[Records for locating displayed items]

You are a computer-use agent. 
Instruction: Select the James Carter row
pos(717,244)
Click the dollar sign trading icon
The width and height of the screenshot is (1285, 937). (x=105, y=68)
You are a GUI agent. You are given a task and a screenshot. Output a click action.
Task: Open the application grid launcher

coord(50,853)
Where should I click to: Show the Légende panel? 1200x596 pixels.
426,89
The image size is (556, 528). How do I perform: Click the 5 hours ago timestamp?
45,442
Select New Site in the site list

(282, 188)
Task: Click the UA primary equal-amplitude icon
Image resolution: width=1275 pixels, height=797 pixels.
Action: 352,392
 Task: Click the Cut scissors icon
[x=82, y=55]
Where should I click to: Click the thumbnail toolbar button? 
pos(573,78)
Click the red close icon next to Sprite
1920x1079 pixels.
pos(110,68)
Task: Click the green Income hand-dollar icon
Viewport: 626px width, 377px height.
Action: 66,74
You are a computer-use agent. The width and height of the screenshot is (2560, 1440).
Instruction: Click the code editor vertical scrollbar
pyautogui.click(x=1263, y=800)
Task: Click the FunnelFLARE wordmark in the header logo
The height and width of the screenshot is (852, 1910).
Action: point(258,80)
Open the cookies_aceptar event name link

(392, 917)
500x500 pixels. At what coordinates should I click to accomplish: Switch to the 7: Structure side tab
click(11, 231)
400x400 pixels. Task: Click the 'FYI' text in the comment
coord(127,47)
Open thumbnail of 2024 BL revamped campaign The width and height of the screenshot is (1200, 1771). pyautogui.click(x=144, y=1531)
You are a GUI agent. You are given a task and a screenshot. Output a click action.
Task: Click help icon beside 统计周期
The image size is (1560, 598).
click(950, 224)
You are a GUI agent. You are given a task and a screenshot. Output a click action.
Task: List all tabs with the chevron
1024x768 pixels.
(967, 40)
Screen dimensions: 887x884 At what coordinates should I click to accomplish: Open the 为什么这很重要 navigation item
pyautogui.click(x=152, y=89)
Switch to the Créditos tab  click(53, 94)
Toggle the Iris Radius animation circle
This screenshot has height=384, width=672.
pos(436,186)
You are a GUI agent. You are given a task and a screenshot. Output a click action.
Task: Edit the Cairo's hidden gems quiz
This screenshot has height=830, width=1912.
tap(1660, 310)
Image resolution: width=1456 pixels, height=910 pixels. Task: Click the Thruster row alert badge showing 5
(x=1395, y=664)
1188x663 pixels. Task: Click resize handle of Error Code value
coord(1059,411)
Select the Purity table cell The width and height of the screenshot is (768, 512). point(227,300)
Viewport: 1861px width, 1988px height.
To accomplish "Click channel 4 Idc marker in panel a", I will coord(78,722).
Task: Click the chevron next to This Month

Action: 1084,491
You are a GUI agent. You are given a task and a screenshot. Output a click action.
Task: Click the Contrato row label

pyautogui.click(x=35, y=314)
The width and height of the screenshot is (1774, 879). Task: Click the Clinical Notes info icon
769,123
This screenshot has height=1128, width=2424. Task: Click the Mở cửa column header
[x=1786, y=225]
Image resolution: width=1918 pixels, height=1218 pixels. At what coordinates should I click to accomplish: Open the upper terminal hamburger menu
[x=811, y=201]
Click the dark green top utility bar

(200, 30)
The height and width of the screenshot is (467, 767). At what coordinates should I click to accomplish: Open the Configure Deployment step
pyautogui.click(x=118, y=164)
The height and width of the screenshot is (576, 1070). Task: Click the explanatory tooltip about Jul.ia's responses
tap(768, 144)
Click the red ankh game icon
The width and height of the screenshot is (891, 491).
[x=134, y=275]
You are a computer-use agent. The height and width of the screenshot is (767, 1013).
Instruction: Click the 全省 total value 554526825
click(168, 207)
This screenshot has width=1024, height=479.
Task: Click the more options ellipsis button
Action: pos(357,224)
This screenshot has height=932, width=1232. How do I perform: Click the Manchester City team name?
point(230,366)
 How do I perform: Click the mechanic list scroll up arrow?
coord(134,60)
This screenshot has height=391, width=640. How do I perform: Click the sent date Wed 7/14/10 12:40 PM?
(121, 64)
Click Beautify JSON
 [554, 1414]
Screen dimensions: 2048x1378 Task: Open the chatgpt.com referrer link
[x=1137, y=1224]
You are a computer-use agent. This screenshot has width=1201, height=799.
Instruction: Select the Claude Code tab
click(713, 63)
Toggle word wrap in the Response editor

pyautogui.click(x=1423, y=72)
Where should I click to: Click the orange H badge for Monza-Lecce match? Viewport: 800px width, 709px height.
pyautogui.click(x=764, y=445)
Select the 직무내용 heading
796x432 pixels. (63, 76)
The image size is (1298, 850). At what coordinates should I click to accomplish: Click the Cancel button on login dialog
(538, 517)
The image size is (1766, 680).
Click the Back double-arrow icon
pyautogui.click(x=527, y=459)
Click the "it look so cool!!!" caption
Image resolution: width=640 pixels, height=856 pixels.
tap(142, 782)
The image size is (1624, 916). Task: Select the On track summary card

__STATED PROBLEM__: Please render everything from the line containing "Screen dimensions: 887x884" down to the line containing "pyautogui.click(x=152, y=89)" as a two-column CSV with the headers input and output. Put the text and its answer in one row, each in its own quoted field, with any line breaks turned into spaces.

__TASK SOLUTION__:
input,output
"Screen dimensions: 887x884 At what coordinates should I click to accomplish: Open the 为什么这很重要 navigation item","pyautogui.click(x=152, y=89)"